7 de Fevereiro de 2020 por Yorgos Mitralias
Agora que até os mais céticos e incrédulos parecem estar a começar a perceber - finalmente - que Bernie Sanders é um candidato muito sério à presidência dos Estados Unidos, é mais do que tempo de olharmos um pouco para o que o conteúdo de sua candidatura, sem precedentes, histórico e revolucionário, no justo sentido dos termos. O que faz os seus opositores, de todos os lados, de Trump ao establishment democrata e aos grandes capitalistas que governam o mundo, estarem com tanto medo desse Bernie em crescendo, fazendo todo o possível para o «neutralizar».

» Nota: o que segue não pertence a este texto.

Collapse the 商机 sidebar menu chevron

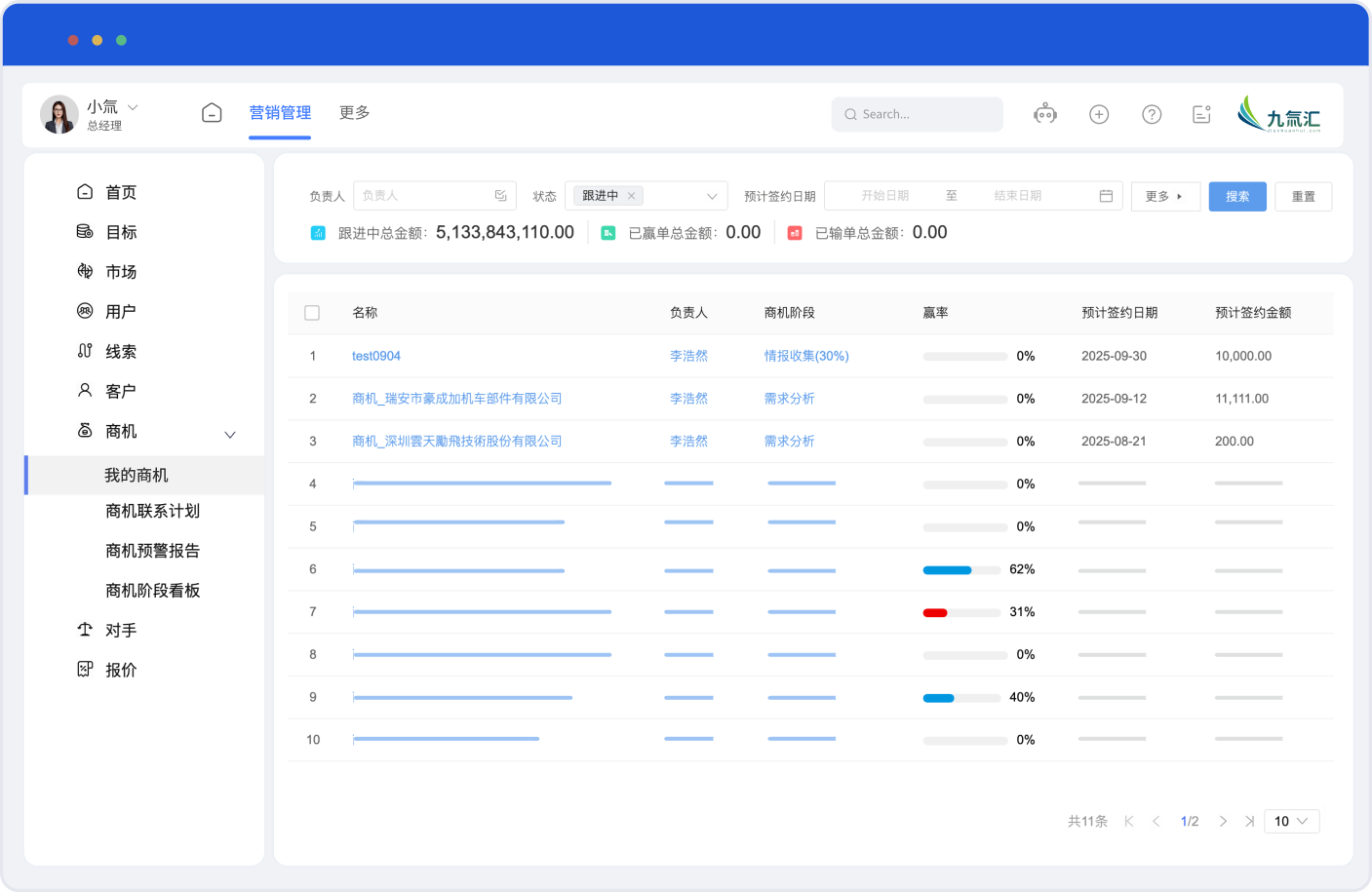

Então, do que é que toda essa gente bonita tem medo? A resposta não é muito difícil: acima de tudo, mais do que medo do programa de Bernie Sanders, tem medo do enorme movimento popular que esse mesmo Bernie lançou em novembro de 2018 e que ainda está em construção! Um movimento popular que não tem precedentes na história dos Estados Unidos, nem no seu tamanho nem no seu radicalismo, e na determinação dos seus jovens militantes em lutar contra o sistema e os seus representantes políticos! Como disse recentemente Noam Chomsky: “Ainda mais ameaçador do que as propostas de Sanders de implementar políticas ao estilo New Deal, é o como inspira um movimento popular comprometido com o ativismo político e a ação direta para mudar a ordem social - um movimento do povo, especialmente da juventude, que ainda não internalizou os padrões da democracia liberal: que as pessoas são «estrangeiros ignorantes e indesejáveis» que devem ser “espectadores, sem participação ativa”, autorizadas a votar a cada quatro anos, mas retornar logo para a frente da televisão e aos videogames, enquanto as “pessoas responsáveis” tratam das coisas sérias.” [1]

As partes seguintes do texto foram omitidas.